About this exercise:
An exact, complete copy of the entries is what is needed.

Recorded data:
· · · · · · ·
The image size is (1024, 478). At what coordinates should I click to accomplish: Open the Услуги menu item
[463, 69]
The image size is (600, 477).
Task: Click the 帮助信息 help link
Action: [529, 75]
· · · · · · ·
Answer space:
The image size is (1024, 478). At what coordinates should I click to accomplish: Open the Услуги menu item
[463, 69]
The image size is (600, 477).
Task: Click the 帮助信息 help link
Action: [529, 75]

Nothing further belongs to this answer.